Smaller, private or family owned companies are especially prone to shortcomings within their internal control environment. Sometimes it is as simple as a lack of resources, but also can include financial reporting systems access and established practices in procurement, sales and expense recording.
Internal control is a process affected by an entity’s board of directors, senior leadership, management and other personnel designed to provide reasonable assurance regarding the accuracy of financial reporting, compliance and achievement of objectives relating to sales and operations.
When conducting due diligence, the buyer will want to not only know that the numbers and activities of the business are truthful as presented but also that the integrity of the processes to generate those numbers and activities is intact. If the internal processes and controls are well documented, tested and operating effectively, presenting this to the buyer will provide the buyer more assurance of the accuracy of what the seller is presenting.
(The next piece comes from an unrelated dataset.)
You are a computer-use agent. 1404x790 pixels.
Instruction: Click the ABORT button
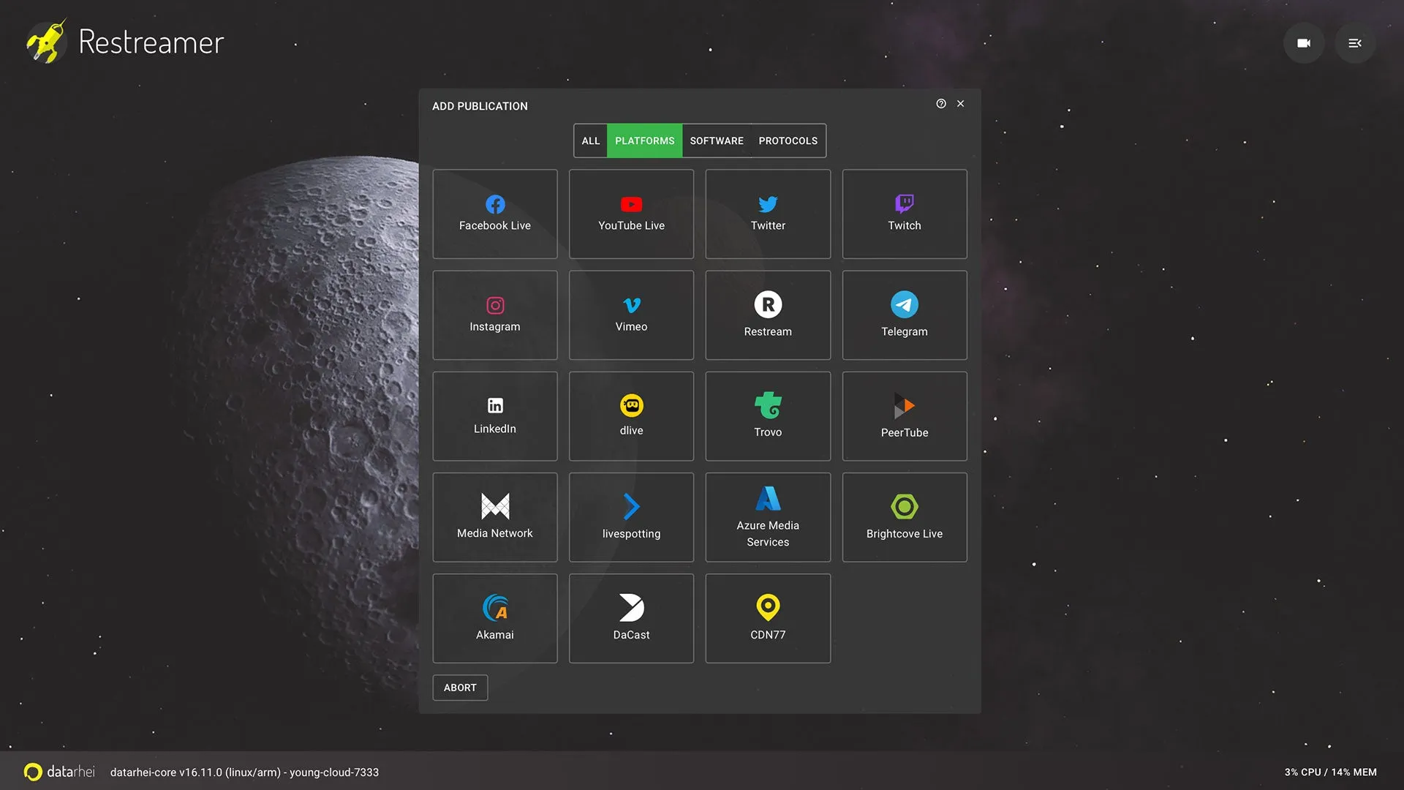point(460,688)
Establishing internal controls around Information System Access and Changes, Delegations of Authority, Vendor Selection, Procurement, Sales and Contracting will provide a buyer the insight necessary to assess the business’s current and ongoing operations and trends. These processes and controls support the presentation and story of the business by the seller.
During a financial review, the buyer will look at every element on the balance sheet, every account reconciliation and support including every process and control around the financial closing process and balance sheet account analysis. With a strong control environment of reviews and approvals and strong system access controls and analysis around financial reporting, a buyer will gain the necessary confidence in the financial statements to help the seller garner the best sales prices possible.
When preparing to sell a company, the strength of an internal control environment can not only be an asset at the negotiation table for the seller, but just as much an assuring benchmark for a buyer. With questions on this topic, contact us at firstname.lastname@example.org.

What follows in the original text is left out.